* _What is needed_:
Reproduce the part that opens with the line containing "90 tick label on the x axis?" and closes with the line containing "[x=383, y=98]", swapping "label" for "caption" and leaving everything else unchanged.

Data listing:
((
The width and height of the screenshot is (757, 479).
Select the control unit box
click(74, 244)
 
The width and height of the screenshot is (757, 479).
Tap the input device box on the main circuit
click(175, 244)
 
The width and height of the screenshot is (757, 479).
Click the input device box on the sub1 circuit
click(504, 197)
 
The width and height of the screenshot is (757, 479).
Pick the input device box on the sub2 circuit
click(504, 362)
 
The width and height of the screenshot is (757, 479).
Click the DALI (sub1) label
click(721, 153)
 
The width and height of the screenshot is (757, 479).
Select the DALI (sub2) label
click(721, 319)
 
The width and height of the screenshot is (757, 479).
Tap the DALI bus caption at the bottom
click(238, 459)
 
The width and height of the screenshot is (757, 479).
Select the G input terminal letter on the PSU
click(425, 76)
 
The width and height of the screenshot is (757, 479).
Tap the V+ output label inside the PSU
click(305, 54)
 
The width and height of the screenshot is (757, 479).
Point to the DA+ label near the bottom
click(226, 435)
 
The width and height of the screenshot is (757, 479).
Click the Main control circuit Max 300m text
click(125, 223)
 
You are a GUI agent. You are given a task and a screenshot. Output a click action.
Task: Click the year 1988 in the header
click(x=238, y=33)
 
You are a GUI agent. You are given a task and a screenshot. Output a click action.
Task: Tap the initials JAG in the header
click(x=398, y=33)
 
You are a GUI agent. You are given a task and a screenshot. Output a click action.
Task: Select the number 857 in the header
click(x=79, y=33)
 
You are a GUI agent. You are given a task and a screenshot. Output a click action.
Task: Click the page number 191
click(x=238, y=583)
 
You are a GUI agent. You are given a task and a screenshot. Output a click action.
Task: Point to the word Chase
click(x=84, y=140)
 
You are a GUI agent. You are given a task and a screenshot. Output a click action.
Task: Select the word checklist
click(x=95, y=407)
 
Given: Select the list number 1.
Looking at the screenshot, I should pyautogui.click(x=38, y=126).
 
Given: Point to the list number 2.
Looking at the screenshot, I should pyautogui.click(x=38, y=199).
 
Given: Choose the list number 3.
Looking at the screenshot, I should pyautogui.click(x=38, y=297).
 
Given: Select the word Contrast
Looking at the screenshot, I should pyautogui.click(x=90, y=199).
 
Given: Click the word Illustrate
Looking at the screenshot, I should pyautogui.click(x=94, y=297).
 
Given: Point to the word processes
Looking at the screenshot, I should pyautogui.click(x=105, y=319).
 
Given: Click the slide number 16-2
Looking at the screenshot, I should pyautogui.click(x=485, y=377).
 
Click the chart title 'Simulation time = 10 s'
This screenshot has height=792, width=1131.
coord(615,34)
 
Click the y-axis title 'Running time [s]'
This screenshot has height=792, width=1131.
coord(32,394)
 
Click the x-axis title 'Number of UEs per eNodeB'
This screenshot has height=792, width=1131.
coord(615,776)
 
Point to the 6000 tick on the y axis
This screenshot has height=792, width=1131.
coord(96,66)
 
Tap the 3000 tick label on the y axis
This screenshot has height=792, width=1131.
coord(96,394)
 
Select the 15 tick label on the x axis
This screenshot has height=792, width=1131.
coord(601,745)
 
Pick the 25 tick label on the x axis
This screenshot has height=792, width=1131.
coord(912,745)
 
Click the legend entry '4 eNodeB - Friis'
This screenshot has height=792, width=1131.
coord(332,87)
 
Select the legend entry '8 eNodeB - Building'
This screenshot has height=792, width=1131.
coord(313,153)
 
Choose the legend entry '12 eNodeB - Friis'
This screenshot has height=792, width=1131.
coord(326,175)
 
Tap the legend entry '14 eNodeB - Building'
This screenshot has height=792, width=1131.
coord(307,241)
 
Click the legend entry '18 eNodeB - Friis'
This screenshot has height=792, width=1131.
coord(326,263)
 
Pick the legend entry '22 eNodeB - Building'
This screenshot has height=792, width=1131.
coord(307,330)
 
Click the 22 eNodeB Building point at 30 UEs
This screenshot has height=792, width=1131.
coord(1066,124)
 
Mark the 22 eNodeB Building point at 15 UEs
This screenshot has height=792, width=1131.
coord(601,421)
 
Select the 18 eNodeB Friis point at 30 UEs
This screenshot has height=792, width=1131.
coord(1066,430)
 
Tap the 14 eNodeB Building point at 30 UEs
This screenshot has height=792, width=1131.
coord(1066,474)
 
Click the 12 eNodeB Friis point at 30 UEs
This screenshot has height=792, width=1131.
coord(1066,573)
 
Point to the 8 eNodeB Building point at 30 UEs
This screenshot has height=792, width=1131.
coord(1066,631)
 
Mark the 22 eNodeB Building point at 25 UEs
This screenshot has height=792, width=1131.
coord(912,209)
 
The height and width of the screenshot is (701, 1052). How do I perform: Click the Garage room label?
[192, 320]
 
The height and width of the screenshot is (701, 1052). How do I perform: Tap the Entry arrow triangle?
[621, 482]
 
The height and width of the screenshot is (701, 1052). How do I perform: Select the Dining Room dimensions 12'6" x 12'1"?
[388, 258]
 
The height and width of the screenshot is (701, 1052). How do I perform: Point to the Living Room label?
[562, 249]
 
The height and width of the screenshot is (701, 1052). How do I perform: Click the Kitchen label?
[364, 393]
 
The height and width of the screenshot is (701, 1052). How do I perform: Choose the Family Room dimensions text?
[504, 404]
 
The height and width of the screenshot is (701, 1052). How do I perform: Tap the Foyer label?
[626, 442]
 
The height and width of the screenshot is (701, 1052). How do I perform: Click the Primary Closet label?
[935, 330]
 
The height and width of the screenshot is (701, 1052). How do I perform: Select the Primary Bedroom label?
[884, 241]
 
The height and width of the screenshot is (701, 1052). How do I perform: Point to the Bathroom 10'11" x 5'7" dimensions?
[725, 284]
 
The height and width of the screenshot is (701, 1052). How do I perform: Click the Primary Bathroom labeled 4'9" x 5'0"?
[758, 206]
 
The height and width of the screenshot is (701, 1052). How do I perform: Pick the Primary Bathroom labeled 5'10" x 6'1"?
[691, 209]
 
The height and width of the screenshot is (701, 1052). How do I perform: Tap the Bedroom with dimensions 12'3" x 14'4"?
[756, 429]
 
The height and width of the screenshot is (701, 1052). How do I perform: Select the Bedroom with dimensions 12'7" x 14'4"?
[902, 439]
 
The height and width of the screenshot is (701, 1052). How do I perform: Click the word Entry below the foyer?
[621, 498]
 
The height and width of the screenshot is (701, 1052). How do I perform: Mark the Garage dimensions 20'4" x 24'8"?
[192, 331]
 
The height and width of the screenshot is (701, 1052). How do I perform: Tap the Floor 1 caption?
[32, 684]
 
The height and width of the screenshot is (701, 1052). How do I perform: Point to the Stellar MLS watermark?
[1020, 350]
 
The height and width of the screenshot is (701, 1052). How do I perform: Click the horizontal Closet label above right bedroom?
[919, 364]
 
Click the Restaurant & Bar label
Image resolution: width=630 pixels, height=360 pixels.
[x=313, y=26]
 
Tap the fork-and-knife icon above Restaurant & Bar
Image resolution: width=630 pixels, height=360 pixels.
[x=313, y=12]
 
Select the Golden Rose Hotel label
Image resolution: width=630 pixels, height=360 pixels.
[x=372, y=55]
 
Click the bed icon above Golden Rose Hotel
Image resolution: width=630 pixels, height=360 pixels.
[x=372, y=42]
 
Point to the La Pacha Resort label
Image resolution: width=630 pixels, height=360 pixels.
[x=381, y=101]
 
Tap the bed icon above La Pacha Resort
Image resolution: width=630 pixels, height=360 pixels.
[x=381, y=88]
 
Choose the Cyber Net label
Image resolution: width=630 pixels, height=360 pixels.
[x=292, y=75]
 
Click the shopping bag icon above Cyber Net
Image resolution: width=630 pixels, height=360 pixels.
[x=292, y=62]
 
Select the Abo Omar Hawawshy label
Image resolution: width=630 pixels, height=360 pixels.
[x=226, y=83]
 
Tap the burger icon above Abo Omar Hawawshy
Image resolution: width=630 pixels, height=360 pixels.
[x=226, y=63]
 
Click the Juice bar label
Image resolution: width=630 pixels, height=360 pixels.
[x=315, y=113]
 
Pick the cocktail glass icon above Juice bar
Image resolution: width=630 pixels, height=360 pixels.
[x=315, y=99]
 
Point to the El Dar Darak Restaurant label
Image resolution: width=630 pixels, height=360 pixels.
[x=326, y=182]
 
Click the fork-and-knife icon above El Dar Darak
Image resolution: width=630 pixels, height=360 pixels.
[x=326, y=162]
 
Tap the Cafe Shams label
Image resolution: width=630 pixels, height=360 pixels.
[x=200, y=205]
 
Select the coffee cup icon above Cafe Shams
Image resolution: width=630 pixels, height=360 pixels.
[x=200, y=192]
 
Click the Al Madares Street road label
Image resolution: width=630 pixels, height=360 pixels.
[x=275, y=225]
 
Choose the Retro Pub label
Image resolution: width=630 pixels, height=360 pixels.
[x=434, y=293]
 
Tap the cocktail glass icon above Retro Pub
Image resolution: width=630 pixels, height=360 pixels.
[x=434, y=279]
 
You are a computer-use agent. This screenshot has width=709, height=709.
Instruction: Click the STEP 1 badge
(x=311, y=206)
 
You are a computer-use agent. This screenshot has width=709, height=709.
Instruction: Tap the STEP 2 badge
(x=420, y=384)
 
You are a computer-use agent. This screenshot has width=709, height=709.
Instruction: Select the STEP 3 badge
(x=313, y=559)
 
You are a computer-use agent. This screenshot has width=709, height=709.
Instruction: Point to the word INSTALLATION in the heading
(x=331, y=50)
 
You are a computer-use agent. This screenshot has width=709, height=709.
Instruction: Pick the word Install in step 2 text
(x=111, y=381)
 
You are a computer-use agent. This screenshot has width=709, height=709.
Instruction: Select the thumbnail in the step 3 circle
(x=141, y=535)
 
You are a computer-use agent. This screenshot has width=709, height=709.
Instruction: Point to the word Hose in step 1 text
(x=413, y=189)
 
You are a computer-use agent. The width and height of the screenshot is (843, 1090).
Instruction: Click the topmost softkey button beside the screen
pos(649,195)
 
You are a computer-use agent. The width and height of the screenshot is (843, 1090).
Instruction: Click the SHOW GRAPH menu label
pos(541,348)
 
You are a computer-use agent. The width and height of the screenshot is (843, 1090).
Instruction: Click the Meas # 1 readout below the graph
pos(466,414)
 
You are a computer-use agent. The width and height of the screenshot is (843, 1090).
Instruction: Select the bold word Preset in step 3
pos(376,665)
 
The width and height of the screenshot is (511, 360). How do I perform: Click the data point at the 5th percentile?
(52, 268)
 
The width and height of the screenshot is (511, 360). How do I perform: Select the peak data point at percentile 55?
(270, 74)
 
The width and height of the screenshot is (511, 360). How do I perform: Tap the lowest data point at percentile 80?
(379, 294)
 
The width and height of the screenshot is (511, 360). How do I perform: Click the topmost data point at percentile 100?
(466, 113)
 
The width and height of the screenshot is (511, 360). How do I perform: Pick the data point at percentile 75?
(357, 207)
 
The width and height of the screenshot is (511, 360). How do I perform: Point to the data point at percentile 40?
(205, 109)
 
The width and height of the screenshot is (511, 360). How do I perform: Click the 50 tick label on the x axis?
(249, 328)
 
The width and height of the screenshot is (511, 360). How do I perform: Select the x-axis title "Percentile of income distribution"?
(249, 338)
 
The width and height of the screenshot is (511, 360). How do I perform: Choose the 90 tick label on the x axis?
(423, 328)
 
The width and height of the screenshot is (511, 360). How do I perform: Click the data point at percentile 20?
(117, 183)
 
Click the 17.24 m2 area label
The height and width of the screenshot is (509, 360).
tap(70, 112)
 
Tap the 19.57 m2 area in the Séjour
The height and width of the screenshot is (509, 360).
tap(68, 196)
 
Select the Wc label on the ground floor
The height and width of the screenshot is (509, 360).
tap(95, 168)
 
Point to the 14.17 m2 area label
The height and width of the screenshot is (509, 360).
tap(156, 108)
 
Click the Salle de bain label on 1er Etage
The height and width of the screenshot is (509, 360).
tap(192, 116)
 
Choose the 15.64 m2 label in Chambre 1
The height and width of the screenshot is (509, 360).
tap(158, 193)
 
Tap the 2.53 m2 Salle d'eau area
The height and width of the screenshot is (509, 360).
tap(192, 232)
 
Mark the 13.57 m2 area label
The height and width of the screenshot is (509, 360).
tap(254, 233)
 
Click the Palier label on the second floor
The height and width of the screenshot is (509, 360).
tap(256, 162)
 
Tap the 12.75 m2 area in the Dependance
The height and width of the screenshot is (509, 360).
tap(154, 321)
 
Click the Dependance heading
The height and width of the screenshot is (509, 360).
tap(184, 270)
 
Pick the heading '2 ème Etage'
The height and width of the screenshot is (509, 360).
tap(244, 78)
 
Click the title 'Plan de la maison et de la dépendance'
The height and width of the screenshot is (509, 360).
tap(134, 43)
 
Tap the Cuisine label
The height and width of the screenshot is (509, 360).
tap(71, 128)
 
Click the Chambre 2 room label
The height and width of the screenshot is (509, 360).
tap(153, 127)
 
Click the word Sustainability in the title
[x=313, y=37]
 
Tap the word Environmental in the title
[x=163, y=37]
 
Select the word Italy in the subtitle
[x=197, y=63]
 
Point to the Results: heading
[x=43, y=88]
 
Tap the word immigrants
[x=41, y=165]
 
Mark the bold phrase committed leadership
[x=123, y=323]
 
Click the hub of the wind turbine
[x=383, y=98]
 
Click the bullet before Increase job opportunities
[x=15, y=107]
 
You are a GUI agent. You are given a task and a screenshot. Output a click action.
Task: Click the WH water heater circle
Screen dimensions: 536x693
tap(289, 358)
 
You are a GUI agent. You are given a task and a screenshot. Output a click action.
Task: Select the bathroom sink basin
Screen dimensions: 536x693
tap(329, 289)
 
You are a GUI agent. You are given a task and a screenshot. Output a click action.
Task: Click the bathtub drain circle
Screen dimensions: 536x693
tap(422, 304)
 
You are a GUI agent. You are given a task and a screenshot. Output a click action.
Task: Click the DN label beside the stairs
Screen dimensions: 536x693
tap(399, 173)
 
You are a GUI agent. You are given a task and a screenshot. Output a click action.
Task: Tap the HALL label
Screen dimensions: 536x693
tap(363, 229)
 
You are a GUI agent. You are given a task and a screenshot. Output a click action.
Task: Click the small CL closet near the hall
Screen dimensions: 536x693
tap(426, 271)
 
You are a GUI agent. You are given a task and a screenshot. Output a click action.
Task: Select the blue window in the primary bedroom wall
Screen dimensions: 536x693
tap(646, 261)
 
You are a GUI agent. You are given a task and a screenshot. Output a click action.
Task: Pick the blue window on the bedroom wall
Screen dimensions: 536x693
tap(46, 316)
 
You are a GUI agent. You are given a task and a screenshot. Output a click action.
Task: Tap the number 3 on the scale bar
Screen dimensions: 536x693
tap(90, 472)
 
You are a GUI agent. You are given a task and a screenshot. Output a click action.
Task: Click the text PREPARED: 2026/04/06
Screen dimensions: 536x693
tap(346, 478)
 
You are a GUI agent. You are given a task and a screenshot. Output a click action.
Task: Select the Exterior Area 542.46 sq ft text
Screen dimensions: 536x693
))
* _Task output_:
The width and height of the screenshot is (511, 360). How do I perform: Choose the 90 tick caption on the x axis?
(423, 328)
 
The width and height of the screenshot is (511, 360). How do I perform: Click the data point at percentile 20?
(117, 183)
 
Click the 17.24 m2 area caption
The height and width of the screenshot is (509, 360).
tap(70, 112)
 
Tap the 19.57 m2 area in the Séjour
The height and width of the screenshot is (509, 360).
tap(68, 196)
 
Select the Wc caption on the ground floor
The height and width of the screenshot is (509, 360).
tap(95, 168)
 
Point to the 14.17 m2 area caption
The height and width of the screenshot is (509, 360).
tap(156, 108)
 
Click the Salle de bain caption on 1er Etage
The height and width of the screenshot is (509, 360).
tap(192, 116)
 
Choose the 15.64 m2 caption in Chambre 1
The height and width of the screenshot is (509, 360).
tap(158, 193)
 
Tap the 2.53 m2 Salle d'eau area
The height and width of the screenshot is (509, 360).
tap(192, 232)
 
Mark the 13.57 m2 area caption
The height and width of the screenshot is (509, 360).
tap(254, 233)
 
Click the Palier caption on the second floor
The height and width of the screenshot is (509, 360).
tap(256, 162)
 
Tap the 12.75 m2 area in the Dependance
The height and width of the screenshot is (509, 360).
tap(154, 321)
 
Click the Dependance heading
The height and width of the screenshot is (509, 360).
tap(184, 270)
 
Pick the heading '2 ème Etage'
The height and width of the screenshot is (509, 360).
tap(244, 78)
 
Click the title 'Plan de la maison et de la dépendance'
The height and width of the screenshot is (509, 360).
tap(134, 43)
 
Tap the Cuisine caption
The height and width of the screenshot is (509, 360).
tap(71, 128)
 
Click the Chambre 2 room caption
The height and width of the screenshot is (509, 360).
tap(153, 127)
 
Click the word Sustainability in the title
[x=313, y=37]
 
Tap the word Environmental in the title
[x=163, y=37]
 
Select the word Italy in the subtitle
[x=197, y=63]
 
Point to the Results: heading
[x=43, y=88]
 
Tap the word immigrants
[x=41, y=165]
 
Mark the bold phrase committed leadership
[x=123, y=323]
 
Click the hub of the wind turbine
[x=383, y=98]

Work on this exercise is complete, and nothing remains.